[Opening Provided passage section]

Lawmaker Seeks New 'Family Consent' Law
End-of-life decisions can be wrenching for families. In the early 2000s, the case of Terri Schiavo riveted the nation, as her family battled over whether to remove her feeding tube or keep her on life support. Now, 44 states have so-called “family consent” laws, which help determine which family member should make health care decisions. Missouri is one of the six states with no such law, putting families and doctors in legal limbo. But a bill headed for the Missouri legislature could change that.
Charley Shurtz knows how hard it can be to make a health care decision for another human. “Many years ago, my mother was at work—she had a job and she helped raise seven kids— and she passed out at work,” said Shurtz. His mother had lung cancer, and fluid was building up in her lungs and around her heart. It fell to Shurtz and his siblings to decide whether to go ahead with a procedure that could extend her life. They said yes.
“But when she come off the ventilator, she said, ‘if I had my choice, I would have never been on that. Don’t you guys ever do that to me again.’” Now, technically, that kind of decision falls in a sort of gray area legally, said State Representative Bill White, Republican from Joplin.
“Most people think that, you know, their spouse, their children, their parent, can deal with their health care issues, give consent,” he said. “But there’s no legal basis in Missouri for anyone other than the patient themselves giving consent to authorize any medical care.”
That is, unless the patient has previously created an advance directive – but only about one third of Americans has done so. Earlier this year, White introduced a bill to address the issue by establishing a default order of family members who could step in to make health care decisions, for patients without an advance directive. But not everyone thinks that’s a great idea.
Daniel Baker is a lawyer, with the Missouri Catholic Conference, which opposes White’s bill. “I mean, the fact is, we live in a world of dysfunctional families,” he said. “I would reckon, a good number of people would look at their immediate family members and say, ‘uh, well, maybe he or she does not have my best interests at heart.’”

[Closing Provided passage section]

» **Problems and tasks**
**A.** From the article on Missouri's family consent bill, extract everything from "Lawmaker Seeks New" down to "could change that.".
**B.** Translate this sentence from the family consent article into Spanish: "Missouri is one of the six states with no such law, putting families and doctors in legal limbo."

[Opening Entries provided section]

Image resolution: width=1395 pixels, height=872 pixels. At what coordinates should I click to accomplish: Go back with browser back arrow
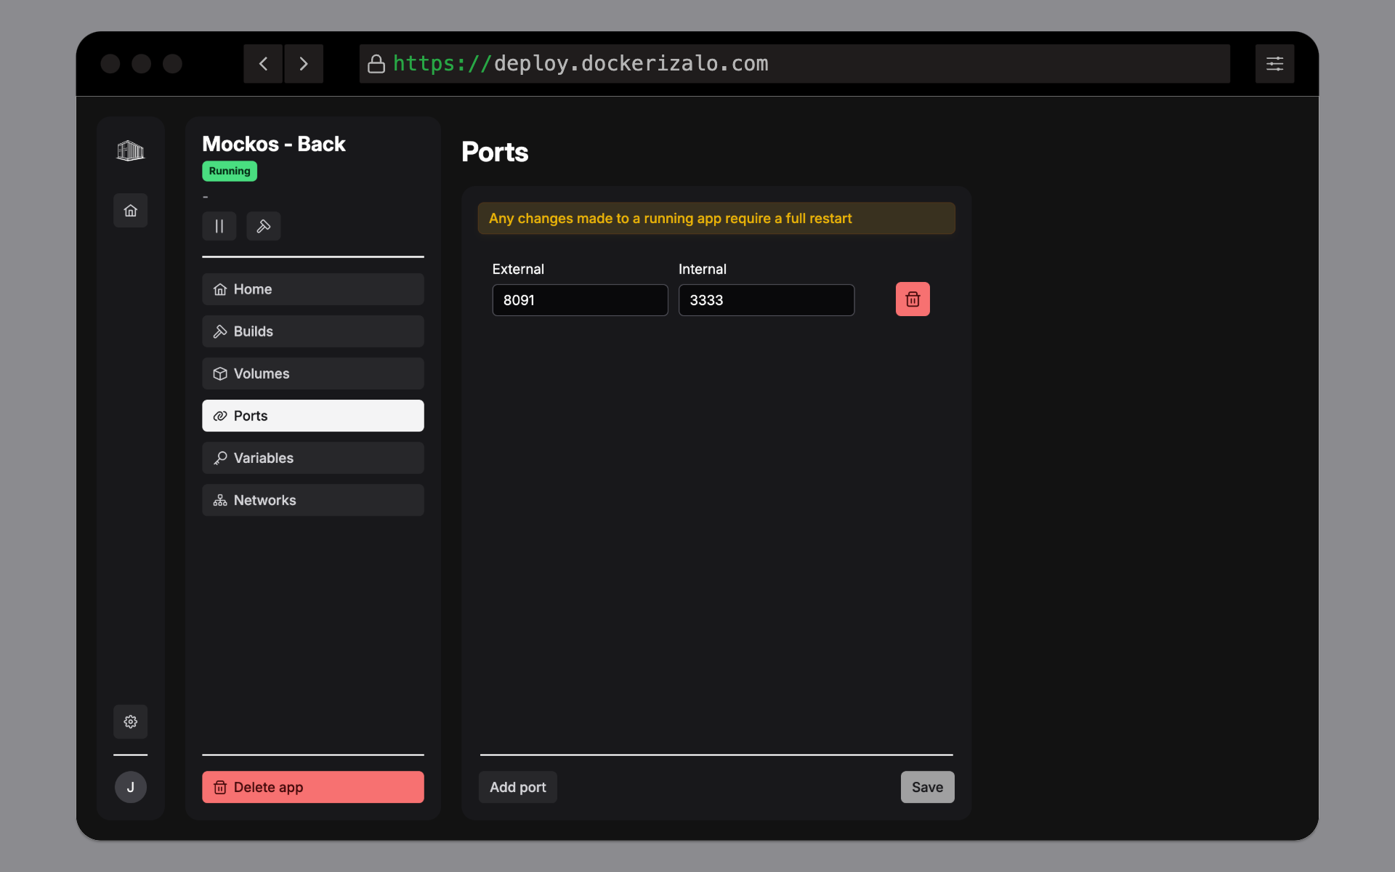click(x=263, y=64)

[Closing Entries provided section]
[Opening Entries provided section]

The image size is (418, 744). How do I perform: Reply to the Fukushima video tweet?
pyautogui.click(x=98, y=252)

[Closing Entries provided section]

» **Answers by task**
**A.**
Lawmaker Seeks New 'Family Consent' Law
End-of-life decisions can be wrenching for families. In the early 2000s, the case of Terri Schiavo riveted the nation, as her family battled over whether to remove her feeding tube or keep her on life support. Now, 44 states have so-called “family consent” laws, which help determine which family member should make health care decisions. Missouri is one of the six states with no such law, putting families and doctors in legal limbo. But a bill headed for the Missouri legislature could change that.

**B.** Misuri es uno de los seis estados que no tienen una ley de ese tipo, lo que deja a las familias y a los médicos en un limbo legal.